#### Exercise objective:
Render every line of the entries below as a Markdown table with the columns Row and Line, numbering the rows in order and omitting blank lines.

#### Supplied data:

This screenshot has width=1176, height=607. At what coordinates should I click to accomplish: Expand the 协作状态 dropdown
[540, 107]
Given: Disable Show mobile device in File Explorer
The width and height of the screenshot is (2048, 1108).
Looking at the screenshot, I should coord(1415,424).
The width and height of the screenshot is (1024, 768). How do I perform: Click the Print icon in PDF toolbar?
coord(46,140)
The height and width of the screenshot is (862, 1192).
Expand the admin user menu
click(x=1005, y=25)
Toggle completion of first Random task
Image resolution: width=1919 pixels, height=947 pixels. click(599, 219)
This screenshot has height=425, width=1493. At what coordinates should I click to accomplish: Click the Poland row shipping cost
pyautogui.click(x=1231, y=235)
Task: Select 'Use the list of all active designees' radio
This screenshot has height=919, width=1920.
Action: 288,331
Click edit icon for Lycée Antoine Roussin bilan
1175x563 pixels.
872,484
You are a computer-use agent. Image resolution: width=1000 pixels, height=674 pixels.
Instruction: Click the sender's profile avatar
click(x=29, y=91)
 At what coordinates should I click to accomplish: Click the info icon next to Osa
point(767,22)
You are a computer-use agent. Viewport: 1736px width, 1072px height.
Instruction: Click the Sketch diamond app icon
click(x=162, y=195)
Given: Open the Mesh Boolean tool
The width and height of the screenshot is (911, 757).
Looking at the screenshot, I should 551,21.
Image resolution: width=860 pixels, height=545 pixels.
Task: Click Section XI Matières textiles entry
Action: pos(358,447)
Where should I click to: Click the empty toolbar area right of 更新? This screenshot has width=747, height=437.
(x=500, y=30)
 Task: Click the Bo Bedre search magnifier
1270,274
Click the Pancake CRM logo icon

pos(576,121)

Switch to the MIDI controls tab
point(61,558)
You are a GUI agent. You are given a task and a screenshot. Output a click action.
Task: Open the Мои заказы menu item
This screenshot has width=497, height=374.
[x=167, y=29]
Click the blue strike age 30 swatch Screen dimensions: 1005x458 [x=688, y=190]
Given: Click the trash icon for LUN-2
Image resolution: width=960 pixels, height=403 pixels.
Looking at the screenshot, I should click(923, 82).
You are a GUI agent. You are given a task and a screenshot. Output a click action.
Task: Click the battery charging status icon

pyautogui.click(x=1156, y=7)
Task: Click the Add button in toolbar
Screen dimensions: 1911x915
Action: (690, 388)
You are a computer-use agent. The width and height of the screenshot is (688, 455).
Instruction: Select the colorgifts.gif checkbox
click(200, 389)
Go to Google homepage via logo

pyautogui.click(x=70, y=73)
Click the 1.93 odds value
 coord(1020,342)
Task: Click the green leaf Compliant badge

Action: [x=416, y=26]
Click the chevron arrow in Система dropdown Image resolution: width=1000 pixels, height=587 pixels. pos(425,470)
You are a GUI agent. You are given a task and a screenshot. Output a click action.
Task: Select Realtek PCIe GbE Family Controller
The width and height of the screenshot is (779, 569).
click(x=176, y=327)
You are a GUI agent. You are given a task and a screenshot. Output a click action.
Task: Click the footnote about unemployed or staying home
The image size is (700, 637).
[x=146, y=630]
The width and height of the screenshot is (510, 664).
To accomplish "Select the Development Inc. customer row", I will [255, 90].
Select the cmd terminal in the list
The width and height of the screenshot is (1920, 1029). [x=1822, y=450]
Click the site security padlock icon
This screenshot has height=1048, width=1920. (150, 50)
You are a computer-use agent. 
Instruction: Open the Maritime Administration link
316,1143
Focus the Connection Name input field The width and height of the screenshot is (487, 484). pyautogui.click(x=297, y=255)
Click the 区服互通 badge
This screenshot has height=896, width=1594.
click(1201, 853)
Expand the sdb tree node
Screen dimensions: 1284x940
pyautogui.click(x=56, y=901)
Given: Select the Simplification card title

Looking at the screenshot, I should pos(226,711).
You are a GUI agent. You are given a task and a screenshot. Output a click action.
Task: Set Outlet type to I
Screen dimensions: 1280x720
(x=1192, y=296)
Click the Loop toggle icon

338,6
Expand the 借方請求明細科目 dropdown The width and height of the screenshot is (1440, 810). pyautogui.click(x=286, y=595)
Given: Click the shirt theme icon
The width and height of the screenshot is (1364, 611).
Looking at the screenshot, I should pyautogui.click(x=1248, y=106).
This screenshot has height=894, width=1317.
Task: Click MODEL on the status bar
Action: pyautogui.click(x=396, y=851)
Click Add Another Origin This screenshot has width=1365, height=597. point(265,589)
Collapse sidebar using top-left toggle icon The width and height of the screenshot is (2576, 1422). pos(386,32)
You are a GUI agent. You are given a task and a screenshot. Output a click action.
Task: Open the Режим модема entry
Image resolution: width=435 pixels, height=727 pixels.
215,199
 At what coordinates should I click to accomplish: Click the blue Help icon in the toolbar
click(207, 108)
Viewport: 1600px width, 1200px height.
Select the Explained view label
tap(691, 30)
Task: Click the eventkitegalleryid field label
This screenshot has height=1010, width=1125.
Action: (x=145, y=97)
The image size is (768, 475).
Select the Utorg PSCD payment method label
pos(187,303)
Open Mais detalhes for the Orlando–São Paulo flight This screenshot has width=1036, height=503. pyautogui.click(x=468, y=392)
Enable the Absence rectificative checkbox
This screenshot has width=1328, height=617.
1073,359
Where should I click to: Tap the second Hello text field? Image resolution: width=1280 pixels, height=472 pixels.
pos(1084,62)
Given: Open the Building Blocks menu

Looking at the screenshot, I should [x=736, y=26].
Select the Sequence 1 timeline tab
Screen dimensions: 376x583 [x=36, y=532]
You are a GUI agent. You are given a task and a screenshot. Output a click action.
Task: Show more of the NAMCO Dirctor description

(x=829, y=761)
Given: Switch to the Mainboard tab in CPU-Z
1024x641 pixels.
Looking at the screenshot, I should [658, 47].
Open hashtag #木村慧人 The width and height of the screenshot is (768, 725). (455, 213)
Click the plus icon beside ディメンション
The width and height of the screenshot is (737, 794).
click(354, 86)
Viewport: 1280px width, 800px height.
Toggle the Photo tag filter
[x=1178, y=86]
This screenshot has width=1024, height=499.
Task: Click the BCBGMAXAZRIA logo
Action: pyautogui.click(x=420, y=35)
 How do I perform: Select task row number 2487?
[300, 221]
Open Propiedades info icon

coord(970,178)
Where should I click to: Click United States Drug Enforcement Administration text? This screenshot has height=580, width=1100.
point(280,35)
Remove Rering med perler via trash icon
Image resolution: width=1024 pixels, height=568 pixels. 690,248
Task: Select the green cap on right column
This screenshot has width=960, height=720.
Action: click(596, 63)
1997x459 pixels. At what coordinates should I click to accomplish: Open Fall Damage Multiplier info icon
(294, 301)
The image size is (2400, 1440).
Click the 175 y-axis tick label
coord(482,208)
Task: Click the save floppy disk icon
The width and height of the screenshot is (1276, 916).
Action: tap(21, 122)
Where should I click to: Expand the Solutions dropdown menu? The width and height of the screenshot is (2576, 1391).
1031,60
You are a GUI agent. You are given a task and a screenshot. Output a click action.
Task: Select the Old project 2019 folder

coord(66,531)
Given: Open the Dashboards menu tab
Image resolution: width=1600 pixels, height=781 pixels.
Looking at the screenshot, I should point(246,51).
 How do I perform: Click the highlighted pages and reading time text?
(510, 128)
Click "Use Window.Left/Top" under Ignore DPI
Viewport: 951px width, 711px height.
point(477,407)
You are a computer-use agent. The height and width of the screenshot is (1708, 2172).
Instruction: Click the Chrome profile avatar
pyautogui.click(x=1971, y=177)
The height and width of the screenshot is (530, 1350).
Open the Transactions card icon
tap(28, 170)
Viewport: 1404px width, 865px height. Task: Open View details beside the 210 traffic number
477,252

#### The solution:
| Row | Line |
|---|---|
| 1 | This screenshot has width=1176, height=607. At what coordinates should I click to accomplish: Expand the 协作状态 dropdown |
| 2 | [540, 107] |
| 3 | Given: Disable Show mobile device in File Explorer |
| 4 | The width and height of the screenshot is (2048, 1108). |
| 5 | Looking at the screenshot, I should coord(1415,424). |
| 6 | The width and height of the screenshot is (1024, 768). How do I perform: Click the Print icon in PDF toolbar? |
| 7 | coord(46,140) |
| 8 | The height and width of the screenshot is (862, 1192). |
| 9 | Expand the admin user menu |
| 10 | click(x=1005, y=25) |
| 11 | Toggle completion of first Random task |
| 12 | Image resolution: width=1919 pixels, height=947 pixels. click(599, 219) |
| 13 | This screenshot has height=425, width=1493. At what coordinates should I click to accomplish: Click the Poland row shipping cost |
| 14 | pyautogui.click(x=1231, y=235) |
| 15 | Task: Select 'Use the list of all active designees' radio |
| 16 | This screenshot has height=919, width=1920. |
| 17 | Action: 288,331 |
| 18 | Click edit icon for Lycée Antoine Roussin bilan |
| 19 | 1175x563 pixels. |
| 20 | 872,484 |
| 21 | You are a computer-use agent. Image resolution: width=1000 pixels, height=674 pixels. |
| 22 | Instruction: Click the sender's profile avatar |
| 23 | click(x=29, y=91) |
| 24 |  At what coordinates should I click to accomplish: Click the info icon next to Osa |
| 25 | point(767,22) |
| 26 | You are a computer-use agent. Viewport: 1736px width, 1072px height. |
| 27 | Instruction: Click the Sketch diamond app icon |
| 28 | click(x=162, y=195) |
| 29 | Given: Open the Mesh Boolean tool |
| 30 | The width and height of the screenshot is (911, 757). |
| 31 | Looking at the screenshot, I should 551,21. |
| 32 | Image resolution: width=860 pixels, height=545 pixels. |
| 33 | Task: Click Section XI Matières textiles entry |
| 34 | Action: pos(358,447) |
| 35 | Where should I click to: Click the empty toolbar area right of 更新? This screenshot has width=747, height=437. |
| 36 | (x=500, y=30) |
| 37 |  Task: Click the Bo Bedre search magnifier |
| 38 | 1270,274 |
| 39 | Click the Pancake CRM logo icon |
| 40 | pos(576,121) |
| 41 | Switch to the MIDI controls tab |
| 42 | point(61,558) |
| 43 | You are a GUI agent. You are given a task and a screenshot. Output a click action. |
| 44 | Task: Open the Мои заказы menu item |
| 45 | This screenshot has width=497, height=374. |
| 46 | [x=167, y=29] |
| 47 | Click the blue strike age 30 swatch Screen dimensions: 1005x458 [x=688, y=190] |
| 48 | Given: Click the trash icon for LUN-2 |
| 49 | Image resolution: width=960 pixels, height=403 pixels. |
| 50 | Looking at the screenshot, I should click(923, 82). |
| 51 | You are a GUI agent. You are given a task and a screenshot. Output a click action. |
| 52 | Task: Click the battery charging status icon |
| 53 | pyautogui.click(x=1156, y=7) |
| 54 | Task: Click the Add button in toolbar |
| 55 | Screen dimensions: 1911x915 |
| 56 | Action: (690, 388) |
| 57 | You are a computer-use agent. The width and height of the screenshot is (688, 455). |
| 58 | Instruction: Select the colorgifts.gif checkbox |
| 59 | click(200, 389) |
| 60 | Go to Google homepage via logo |
| 61 | pyautogui.click(x=70, y=73) |
| 62 | Click the 1.93 odds value |
| 63 |  coord(1020,342) |
| 64 | Task: Click the green leaf Compliant badge |
| 65 | Action: [x=416, y=26] |
| 66 | Click the chevron arrow in Система dropdown Image resolution: width=1000 pixels, height=587 pixels. pos(425,470) |
| 67 | You are a GUI agent. You are given a task and a screenshot. Output a click action. |
| 68 | Task: Select Realtek PCIe GbE Family Controller |
| 69 | The width and height of the screenshot is (779, 569). |
| 70 | click(x=176, y=327) |
| 71 | You are a GUI agent. You are given a task and a screenshot. Output a click action. |
| 72 | Task: Click the footnote about unemployed or staying home |
| 73 | The image size is (700, 637). |
| 74 | [x=146, y=630] |
| 75 | The width and height of the screenshot is (510, 664). |
| 76 | To accomplish "Select the Development Inc. customer row", I will [255, 90]. |
| 77 | Select the cmd terminal in the list |
| 78 | The width and height of the screenshot is (1920, 1029). [x=1822, y=450] |
| 79 | Click the site security padlock icon |
| 80 | This screenshot has height=1048, width=1920. (150, 50) |
| 81 | You are a computer-use agent.  |
| 82 | Instruction: Open the Maritime Administration link |
| 83 | 316,1143 |
| 84 | Focus the Connection Name input field The width and height of the screenshot is (487, 484). pyautogui.click(x=297, y=255) |
| 85 | Click the 区服互通 badge |
| 86 | This screenshot has height=896, width=1594. |
| 87 | click(1201, 853) |
| 88 | Expand the sdb tree node |
| 89 | Screen dimensions: 1284x940 |
| 90 | pyautogui.click(x=56, y=901) |
| 91 | Given: Select the Simplification card title |
| 92 | Looking at the screenshot, I should pos(226,711). |
| 93 | You are a GUI agent. You are given a task and a screenshot. Output a click action. |
| 94 | Task: Set Outlet type to I |
| 95 | Screen dimensions: 1280x720 |
| 96 | (x=1192, y=296) |
| 97 | Click the Loop toggle icon |
| 98 | 338,6 |
| 99 | Expand the 借方請求明細科目 dropdown The width and height of the screenshot is (1440, 810). pyautogui.click(x=286, y=595) |
| 100 | Given: Click the shirt theme icon |
| 101 | The width and height of the screenshot is (1364, 611). |
| 102 | Looking at the screenshot, I should pyautogui.click(x=1248, y=106). |
| 103 | This screenshot has height=894, width=1317. |
| 104 | Task: Click MODEL on the status bar |
| 105 | Action: pyautogui.click(x=396, y=851) |
| 106 | Click Add Another Origin This screenshot has width=1365, height=597. point(265,589) |
| 107 | Collapse sidebar using top-left toggle icon The width and height of the screenshot is (2576, 1422). pos(386,32) |
| 108 | You are a GUI agent. You are given a task and a screenshot. Output a click action. |
| 109 | Task: Open the Режим модема entry |
| 110 | Image resolution: width=435 pixels, height=727 pixels. |
| 111 | 215,199 |
| 112 |  At what coordinates should I click to accomplish: Click the blue Help icon in the toolbar |
| 113 | click(207, 108) |
| 114 | Viewport: 1600px width, 1200px height. |
| 115 | Select the Explained view label |
| 116 | tap(691, 30) |
| 117 | Task: Click the eventkitegalleryid field label |
| 118 | This screenshot has height=1010, width=1125. |
| 119 | Action: (x=145, y=97) |
| 120 | The image size is (768, 475). |
| 121 | Select the Utorg PSCD payment method label |
| 122 | pos(187,303) |
| 123 | Open Mais detalhes for the Orlando–São Paulo flight This screenshot has width=1036, height=503. pyautogui.click(x=468, y=392) |
| 124 | Enable the Absence rectificative checkbox |
| 125 | This screenshot has width=1328, height=617. |
| 126 | 1073,359 |
| 127 | Where should I click to: Tap the second Hello text field? Image resolution: width=1280 pixels, height=472 pixels. |
| 128 | pos(1084,62) |
| 129 | Given: Open the Building Blocks menu |
| 130 | Looking at the screenshot, I should [x=736, y=26]. |
| 131 | Select the Sequence 1 timeline tab |
| 132 | Screen dimensions: 376x583 [x=36, y=532] |
| 133 | You are a GUI agent. You are given a task and a screenshot. Output a click action. |
| 134 | Task: Show more of the NAMCO Dirctor description |
| 135 | (x=829, y=761) |
| 136 | Given: Switch to the Mainboard tab in CPU-Z |
| 137 | 1024x641 pixels. |
| 138 | Looking at the screenshot, I should [658, 47]. |
| 139 | Open hashtag #木村慧人 The width and height of the screenshot is (768, 725). (455, 213) |
| 140 | Click the plus icon beside ディメンション |
| 141 | The width and height of the screenshot is (737, 794). |
| 142 | click(354, 86) |
| 143 | Viewport: 1280px width, 800px height. |
| 144 | Toggle the Photo tag filter |
| 145 | [x=1178, y=86] |
| 146 | This screenshot has width=1024, height=499. |
| 147 | Task: Click the BCBGMAXAZRIA logo |
| 148 | Action: pyautogui.click(x=420, y=35) |
| 149 |  How do I perform: Select task row number 2487? |
| 150 | [300, 221] |
| 151 | Open Propiedades info icon |
| 152 | coord(970,178) |
| 153 | Where should I click to: Click United States Drug Enforcement Administration text? This screenshot has height=580, width=1100. |
| 154 | point(280,35) |
| 155 | Remove Rering med perler via trash icon |
| 156 | Image resolution: width=1024 pixels, height=568 pixels. 690,248 |
| 157 | Task: Select the green cap on right column |
| 158 | This screenshot has width=960, height=720. |
| 159 | Action: click(596, 63) |
| 160 | 1997x459 pixels. At what coordinates should I click to accomplish: Open Fall Damage Multiplier info icon |
| 161 | (294, 301) |
| 162 | The image size is (2400, 1440). |
| 163 | Click the 175 y-axis tick label |
| 164 | coord(482,208) |
| 165 | Task: Click the save floppy disk icon |
| 166 | The width and height of the screenshot is (1276, 916). |
| 167 | Action: tap(21, 122) |
| 168 | Where should I click to: Expand the Solutions dropdown menu? The width and height of the screenshot is (2576, 1391). |
| 169 | 1031,60 |
| 170 | You are a GUI agent. You are given a task and a screenshot. Output a click action. |
| 171 | Task: Select the Old project 2019 folder |
| 172 | coord(66,531) |
| 173 | Given: Open the Dashboards menu tab |
| 174 | Image resolution: width=1600 pixels, height=781 pixels. |
| 175 | Looking at the screenshot, I should point(246,51). |
| 176 |  How do I perform: Click the highlighted pages and reading time text? |
| 177 | (510, 128) |
| 178 | Click "Use Window.Left/Top" under Ignore DPI |
| 179 | Viewport: 951px width, 711px height. |
| 180 | point(477,407) |
| 181 | You are a computer-use agent. The height and width of the screenshot is (1708, 2172). |
| 182 | Instruction: Click the Chrome profile avatar |
| 183 | pyautogui.click(x=1971, y=177) |
| 184 | The height and width of the screenshot is (530, 1350). |
| 185 | Open the Transactions card icon |
| 186 | tap(28, 170) |
| 187 | Viewport: 1404px width, 865px height. Task: Open View details beside the 210 traffic number |
| 188 | 477,252 |